Ils viennent lui parler de son histoire, lui faire une remarque sur un passage ou faire sa connaissance. Elle n’en a pas trop envie, quoique certains soient agréables. Dans les jours qui suivront, elle prendra plaisir à dialoguer avec quelques-uns d’entres eux. Et, plus les jours passent, plus le silence revient, alors elle reprend ses habitudes, papoter avec ses amies.
Elle reçoit d’autres demandes, mais ne les accepte pas, sachant comment ça va finir.
Et puis, il y en a un qui fait une demande de dialogue. Elle l’ignore. Mais il recommence le lendemain, le surlendemain. Ça dure bien quelques jours. Son nom d’emprunt est prometteur, donc elle finit par accepter, juste pour voir, ensuite elle le bloquera comme tous les autres. Les autres qui ne pensent bien sûr qu’à une chose bien précise.
Pour certains, elle voudrait bien dialoguer davantage parce qu’ils sont sympas et que le dialogue est riche en sujets différents, mais le temps lui manque en ce moment. Elle n’est pas souvent devant son PC.
Quand il lui envoie sa photo en avatar, elle regrette presque de l’avoir accepté. Ses yeux sont si attirants, son sourire irrésistible. Chaque fois qu’elle le voit connecté, elle craque. Une approche qui va causer des soucis d’ordre moral dans sa tête.
Leurs dialogues un peu moins softs qu’avec les autres, des échanges d’images très coquines… Elle se rend compte qu’en plus, ils peuvent se rencontrer et se toucher en réel, car il n’habite pas très loin de sa ville, juste à côté de la frontière.
Il adore les femmes, elle est très complexée de son corps… elle en profite pour lui donner l’adresse e-mail de son amie très coquine. Sa copine est infidèle à son mari et fait régulièrement de la webcam avec beaucoup de personnes.

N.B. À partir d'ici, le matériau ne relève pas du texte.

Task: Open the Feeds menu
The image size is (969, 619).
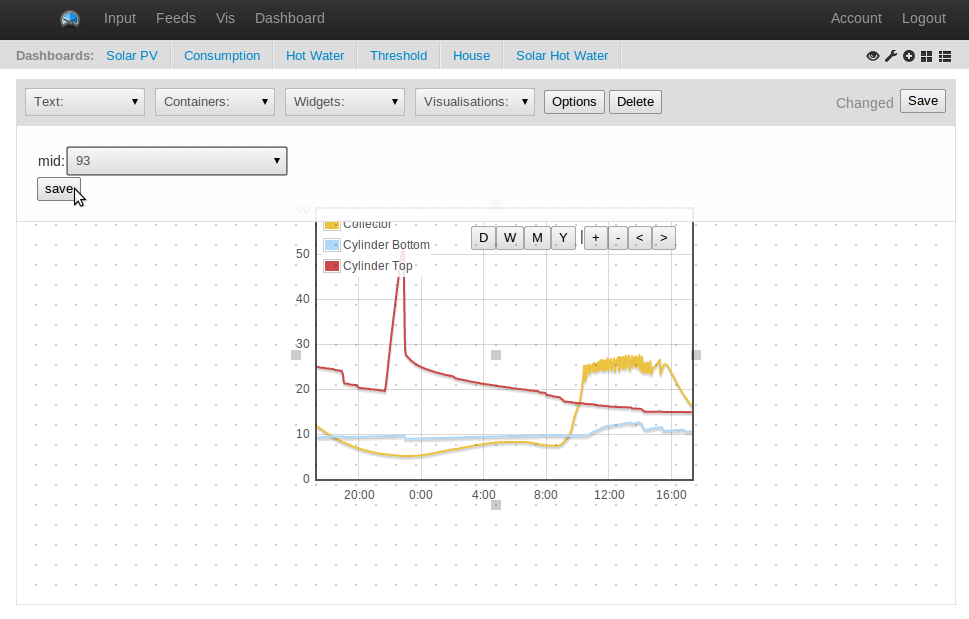Action: (176, 19)
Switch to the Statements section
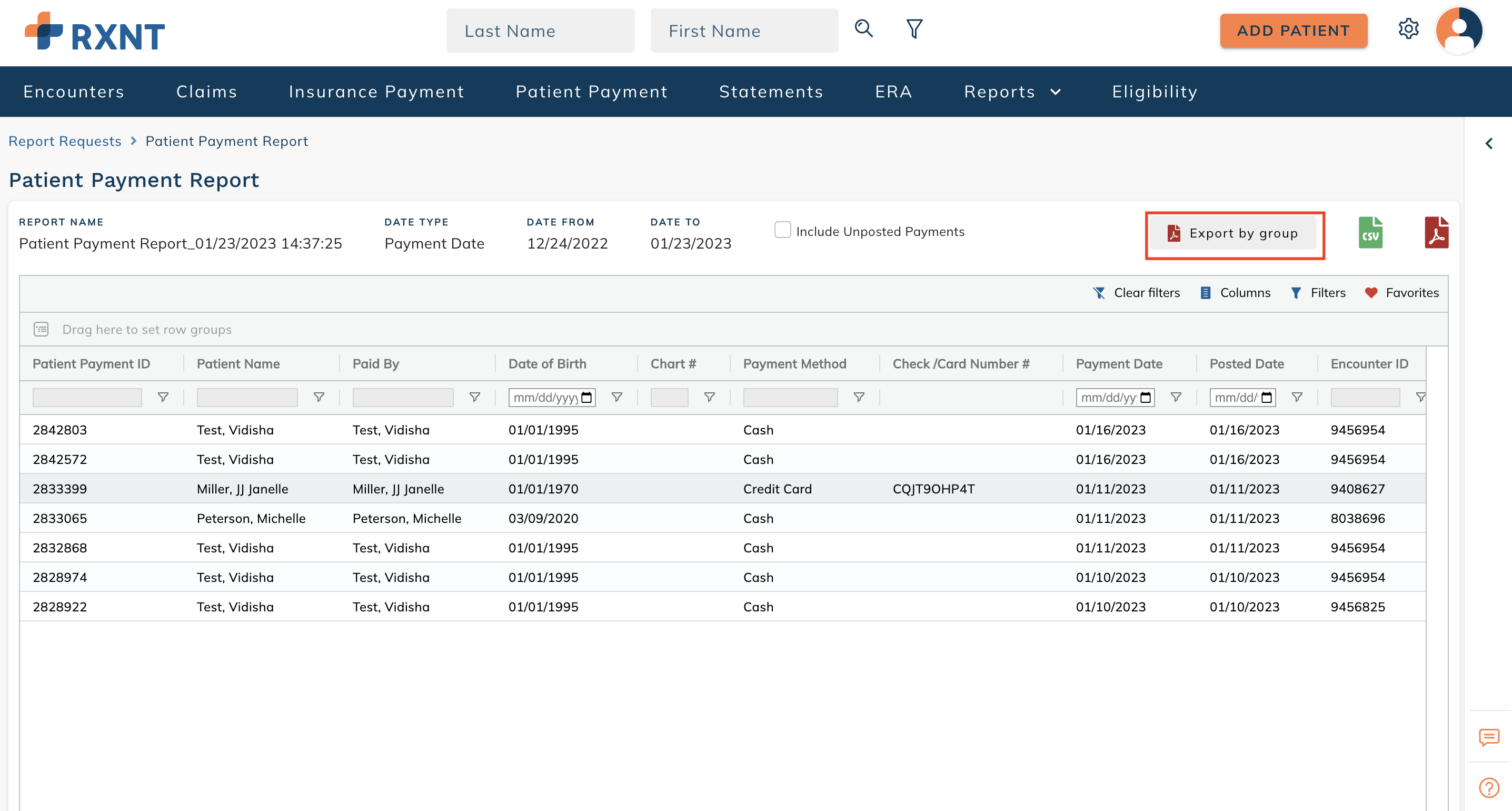This screenshot has width=1512, height=811. click(771, 92)
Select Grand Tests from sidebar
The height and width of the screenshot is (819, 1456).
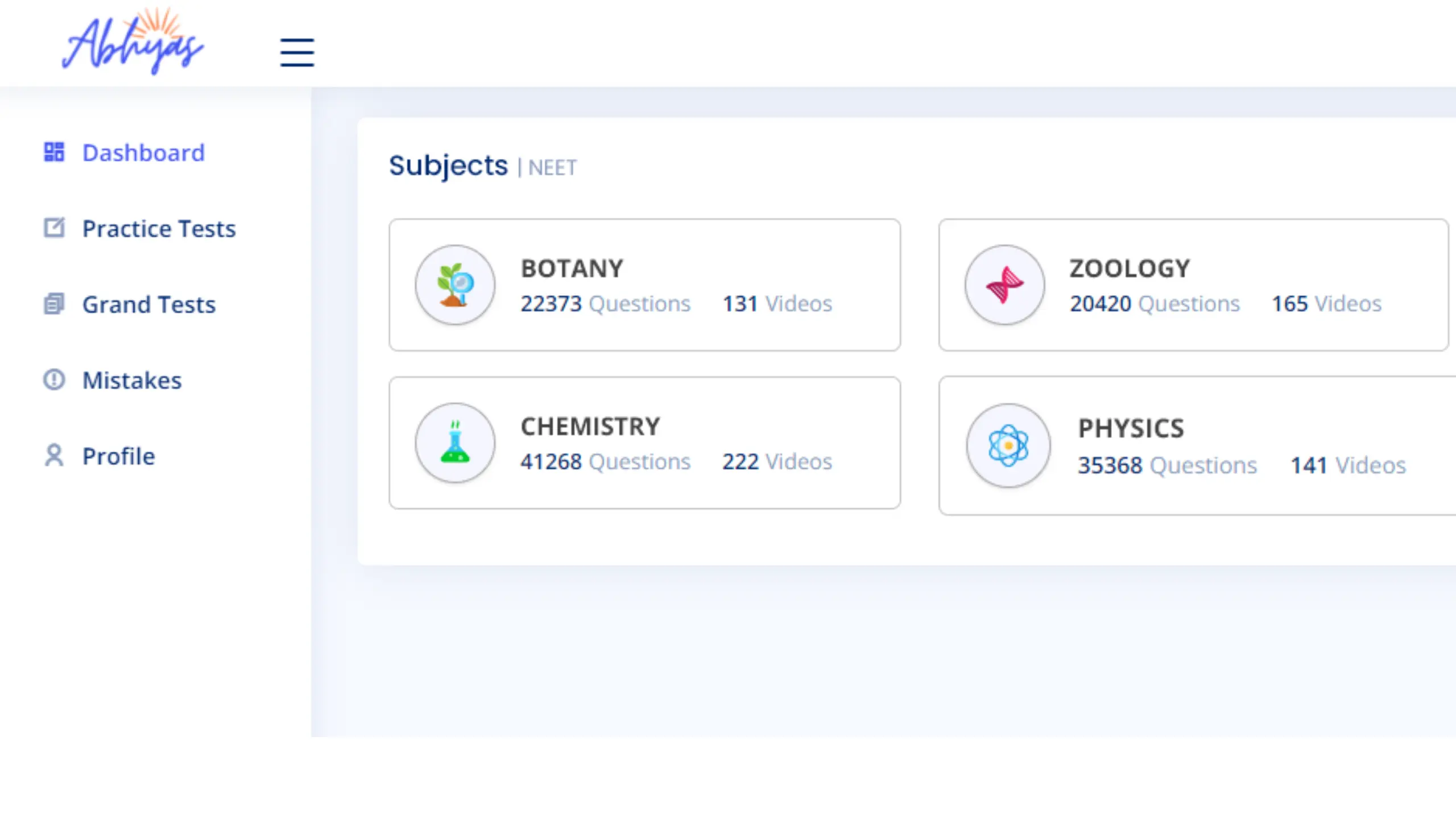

Mais Fred revient vers elle. Elle se promet de rester soft, mais bien vite elle dérape et elle enclenche la webcam. Elle ne montre que sa grosse poitrine. Très complexée de son corps, elle ne passera pas la vision du bas. Lise est une femme de taille moyenne, qui s’est laissée aller durant des mois. Son mari ne la touchant plus depuis très longtemps, elle n’a plus refait de sport ni aucune autre activité jusqu’au jour où une de ses amies proche lui a fait la morale, l’a secouée. Elle a repris les footings dans les bois pour commencer, puis avec l’hiver qui arrivait, elle est allée s’inscrire dans une salle de gym.
Les mots qui s’inscrivent sur son PC lui donnent chaud. Ses mains s’approchent de ses seins, caressent les tétons, oublient que Fred, de l’autre côté, la regarde. Elle malaxe cette poitrine, caresse le bas de son ventre tout en continuant à lire les mots doux de Fred. Puis, sa main droite passe sous son boxer en dentelle et caresse son clito. Elle est mouillée, sa chatte humide est brûlante de désir. Elle enlève le bas et s’introduit un puis deux doigts tout en caressant ses seins de l’autre main.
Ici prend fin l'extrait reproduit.